Most visitors traveling to Queen Elizabeth or Bwindi from Kampala stop at Lake Mburo National Park. The park is on Mbarara road 230 km west of Kampala and is the most accessible park in the country. It is a very attractive park, with hills, open grassy valleys, interspersed with scrub, woodland and rich wetlands. Besides watching games such as zebra, buffalo and eland, you can relax by taking a boat tour on Lake Mburo.
The country’s fairly flat terrain is cut by the Rwenzori Mountains to the west and Mount Elgon to the east. Also known as the “Mountains of the Moon”, Rwenzori has the third highest peak in Africa after Mount Kenya and Kilimanjaro. Rwenzori is part of the national park of the same name and includes 6 snow-capped peaks. If you don’t want to go to the summits, you can walk the trails of this mountain without any special climbing equipment. The fog-covered mountain range stretches for about 100 km.
Mount Elgon is located on the Kenyan border and is the crust of an ancient volcano. The main attractions here are waterfalls, caves once used by locals, hot springs, mountain vegetation, various peaks, Suam Gorge and the caldera itself. After millions of years of erosion, the oval-shaped caldera now measures roughly 7 by 8 km, one of the largest in the world.
The history-conscious traveler will want to visit the Source of the Nile in Jinja. Jinja is 60 km north-east of Kampala and is easily accessible by road. This is where the White Nile begins its 5,600km journey to the Mediterranean as it emerges from Lake Victoria. The source of the Nile was a millennial mystery that was definitively solved by explorer John Specke in 1862.

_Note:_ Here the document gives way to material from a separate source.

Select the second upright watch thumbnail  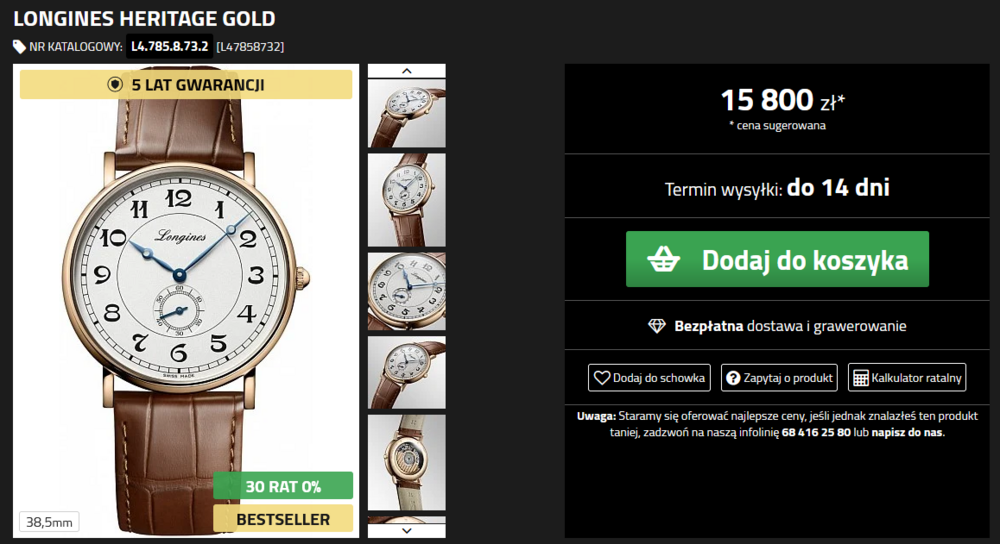407,200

If you’re into culture, head to Kabaka’s Trail. This is a unique journey through part of Uganda’s rich heritage that has been shaped over the years by the kings of the region. Kabaka is the ceremonial king of Baganda and his lineage goes back to the 14th century. The trail connects a number of cultural sites, all within easy reach of Kampala. You can easily combine the Kabaka Trail with your Nile Search trip to Jinja. The Trail offers much more than sightseeing, and you’ll learn about Uganda’s hidden and forgotten history. You will also experience an authentic tribal culture with traditional dance, music, craft making, spiritual healing and storytelling.
There are hotels of international standard in Uganda, especially in the main towns of Entebbe, Jinja and Kampala. In small towns the quality is variable and rated accommodation is few. All major national parks offer accommodation in playhouses and tent camps.
If you want to drive in Uganda, you must show an international driver’s license to rent a car. Rental cars in Uganda are available in Entebbe and Kampala. The roads radiate from Kampala and are of varying quality. The security situation and roads in the north of the country are still questionable. It’s a good idea if you’re driving yourself to get local advice on the condition of the roads you intend to use.
Uganda has a tropical climate that softens with altitude. The hottest period of the year is from December to February, when the temperature rises to 29 degrees Celsius. The rest of the year the temperature ranges from 21 to 25°C. The country experiences two rainy seasons: April-May and October-November, with April being the wettest month. The best times to visit are December-March and June-September. Light informal clothing is usually sufficient. But you need warmer wraps and sweaters in the evening and early morning. It is also recommended to carry a rain jacket, just in case.